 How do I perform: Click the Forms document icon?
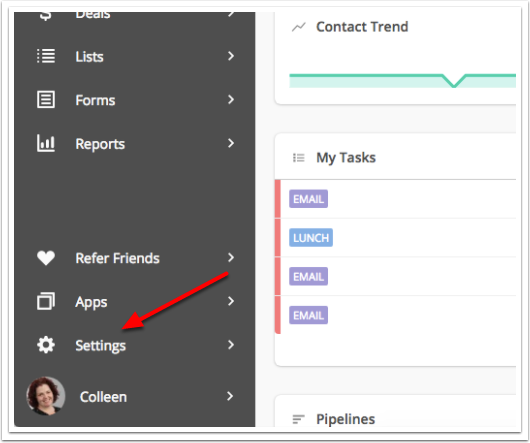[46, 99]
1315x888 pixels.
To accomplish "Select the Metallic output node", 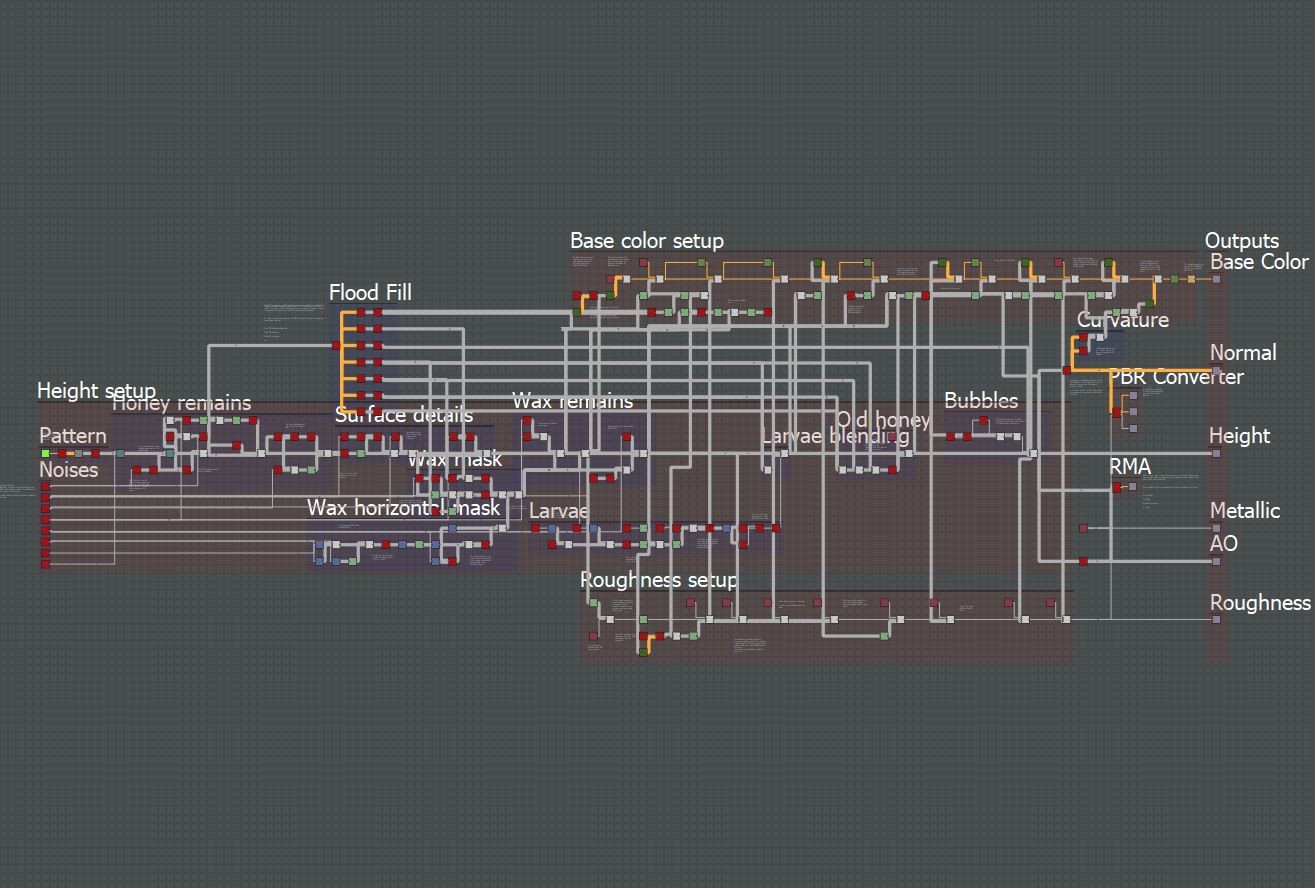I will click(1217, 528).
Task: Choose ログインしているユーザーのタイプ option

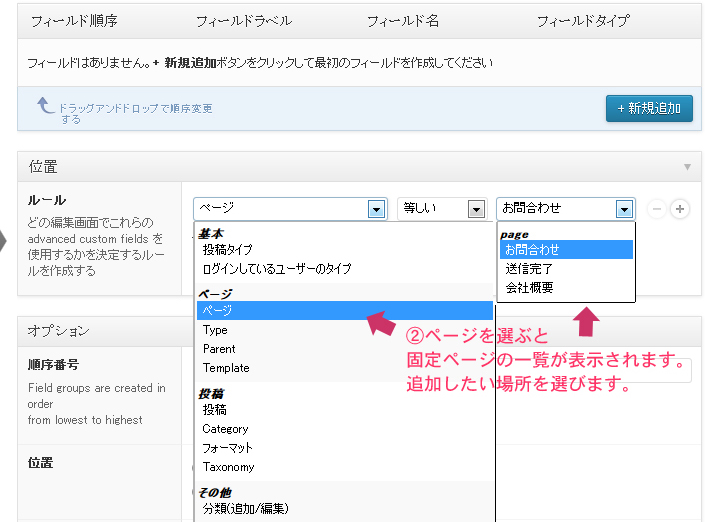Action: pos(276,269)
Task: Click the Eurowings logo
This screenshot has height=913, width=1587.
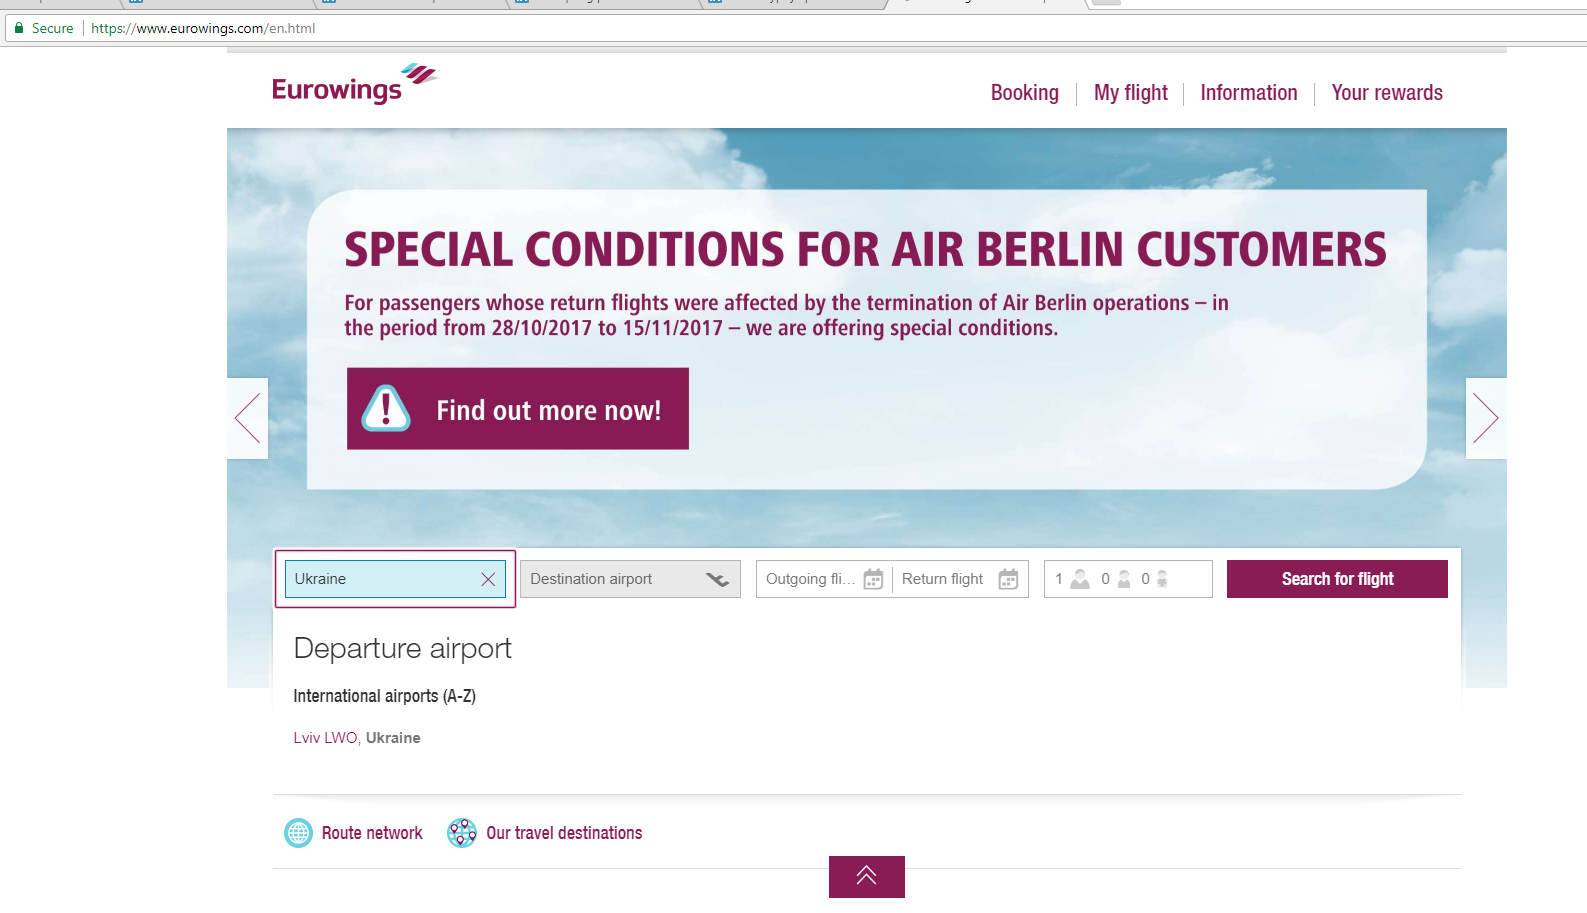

-------

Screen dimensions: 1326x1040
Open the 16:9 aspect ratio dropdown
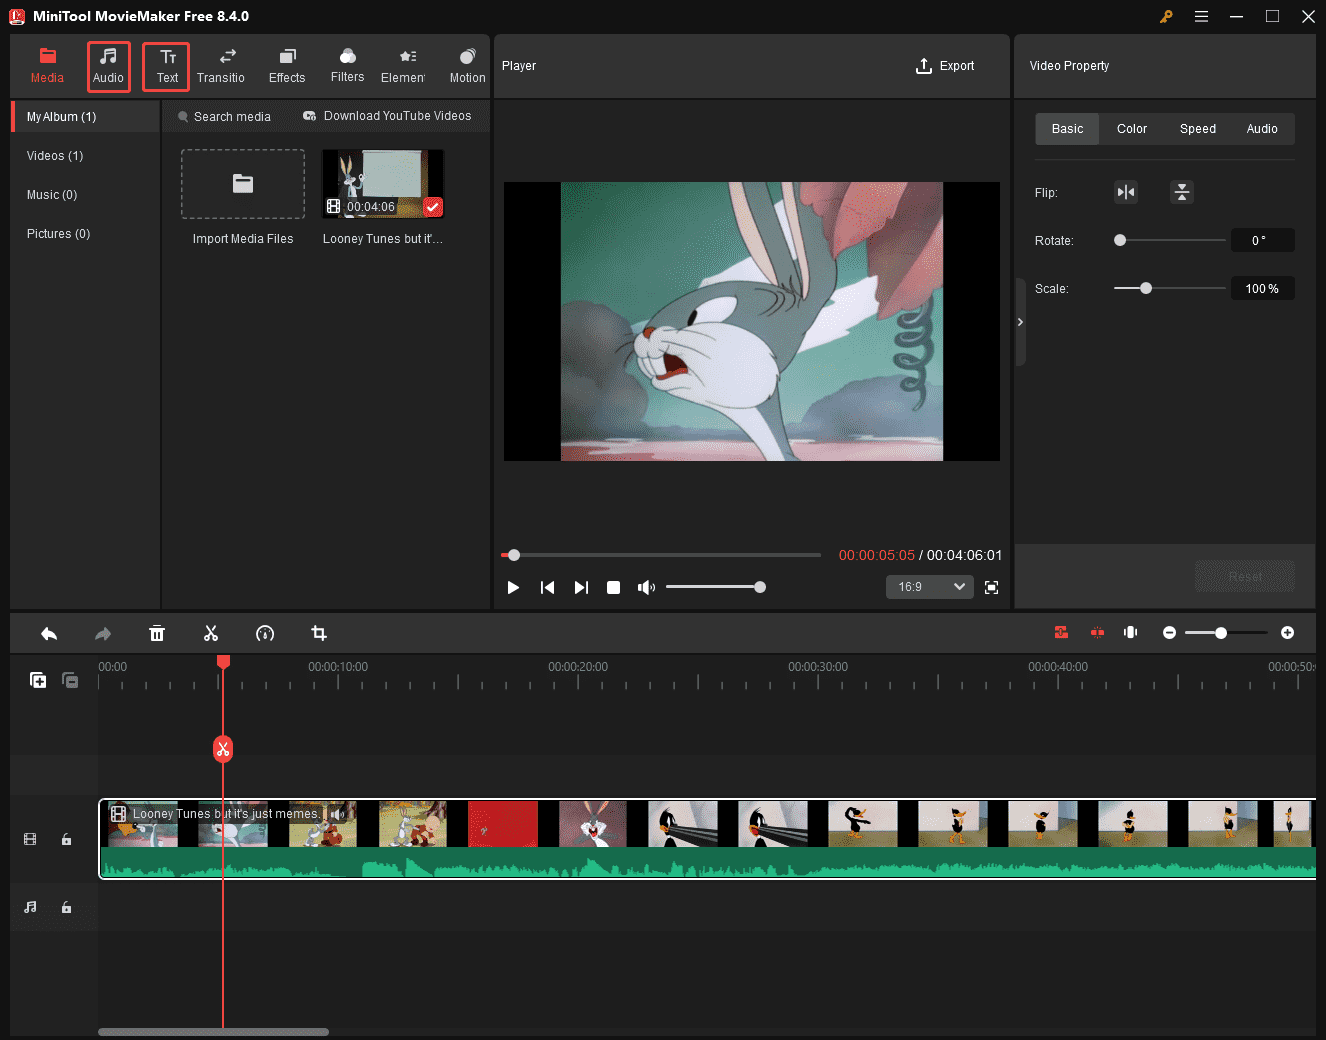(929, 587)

-------

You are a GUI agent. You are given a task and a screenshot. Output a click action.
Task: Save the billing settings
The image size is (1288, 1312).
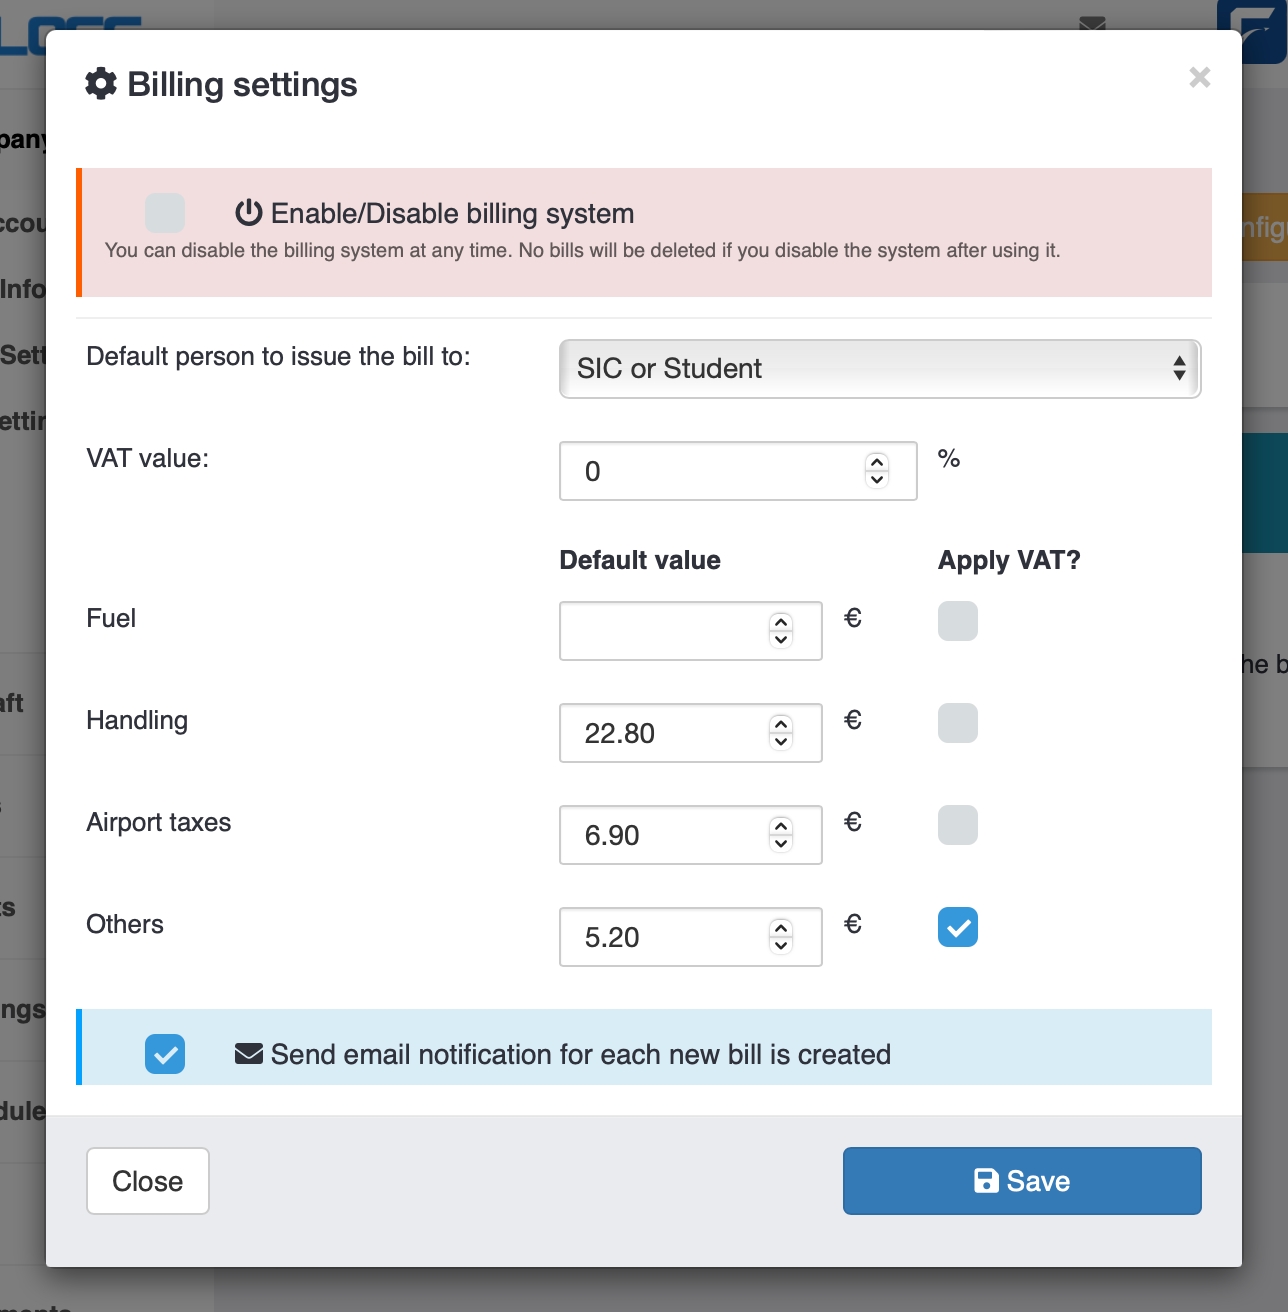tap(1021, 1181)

-------

Directions ▸
In the listing above, find each line with "screenshot" and copy it.

Exercise solution ▸
This screenshot has height=913, width=1587.
You are a GUI agent. You are given a task and a screenshot. Output a click action.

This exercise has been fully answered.